§ **Exercise 1**
In the sepsis treatment article, shorten the paragraph that begins "The phase 1 clinical trial" to one brief sentence that keeps its main facts.
§ **Exercise 2**
Write the next few sentences of the article on the vitamin C sepsis treatment, picking up after its final sentence.

§ **Document segment**
A new phase of clinical trials is about to be rolled out for a promising new treatment for sepsis which the researchers say could save countless lives.
“Sepsis is a very complicated and deadly medical condition that leads to multi organ dysfunction … I’ve been researching sepsis for over 10 years,” lead investigator, The Florey Associate Professor Yugeesh Lankadeva told Cosmos.
“About 25,000 people get affected in Australia, but around the world it affects about 50 million people.”
Sepsis starts with an infection, usually bacterial. But instead of your body fighting the infection, the immune system begins to damage its own tissues and organs.
If left untreated, organs start to shut down, and this can be deadly.
“Sepsis is the biggest killer in intensive care units in Australia and worldwide,” Austin Hospital’s Director of Intensive Care Research, Professor Rinaldo Bellomo said.
“It often develops so quickly that patients are already critically ill by the time they reach us. A treatment that acts quickly, is safe and highly effective would be an absolute game-changer.”
The new treatment is called sodium ascorbate – a PH balanced version of vitamin C – and delivered in what scientists call a ‘mega-dose’ into the blood stream.
It’s worth noting that this is the equivalent of thousands of oranges worth of vitamin C, and you can’t just take a few Vitamin C pills to cure sepsis.
The phase 1 clinical trial, the results of which have just been published in Critical Care, treated 30 patients in the Austin Hospital in Melbourne – 15 with sodium ascorbate and 15 with a placebo.
Importantly the trial was randomised and double blind, meaning that neither the doctor giving the treatment, or the patient knew which treatment they were getting.
Those who were given 60 grams of sodium ascorbate showed lowered sequential organ failure assessment score and increased urine output, both of which suggest that kidney and other organs were improving.

§ **Recorded information**

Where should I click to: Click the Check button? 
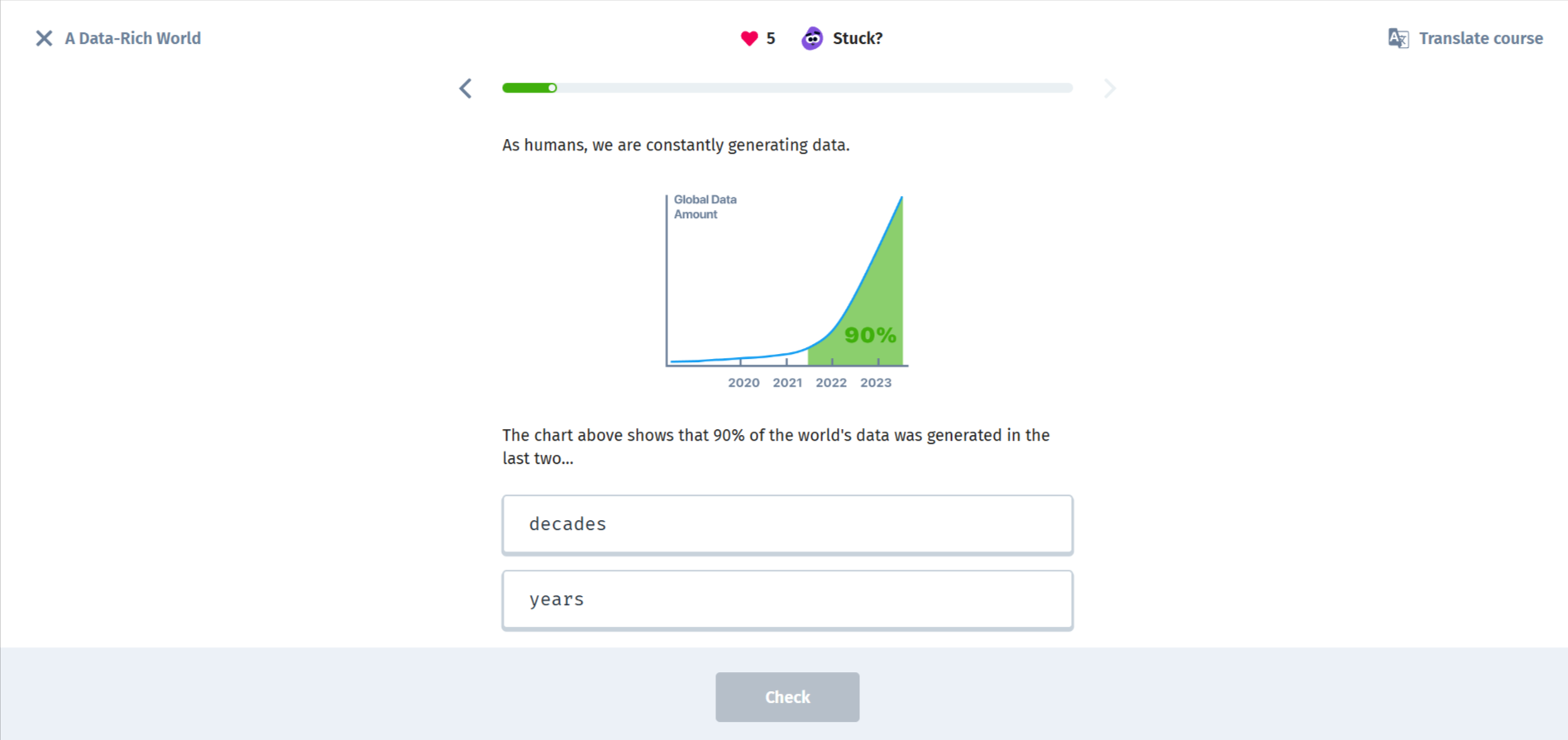point(787,697)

§ **Written reply 1**
The phase 1 trial, published in Critical Care, treated 30 patients at Melbourne's Austin Hospital, 15 with sodium ascorbate and 15 with a placebo.

§ **Written reply 2**
“What we found was that an infusion of megadose sodium ascorbate directly into the bloodstream was safe,” Lankadeva told Cosmos.
“It also gave us really strong physiological signals of benefit towards improving kidney function, it reduced blood pressure maintaining drugs, it also showed signals for improving multi organ function.”
This is partially due to the way sodium ascorbate works. In pre-clinical trials, the researchers found that sodium ascorbate is an innate immune cell stimulant, and they believe that the drug is adding huge amounts of antioxidants into the bloodstream to combat oxidative stress.
The team is now moving into a larger 300 patient phase 2 clinical trial across Australia, which starts next month and will focus on the efficacy of the drug.
“In 2023, we received a $4.9 million medical research Future Fund grant from the Australian Federal Government to now advance this promising therapy to larger multicentre clinical trials across mainland Australia,” Lankadeva told Cosmos.
“This phase two trial will determine the efficacy of this drug towards reducing multi-organ dysfunction and death in intensive care units.”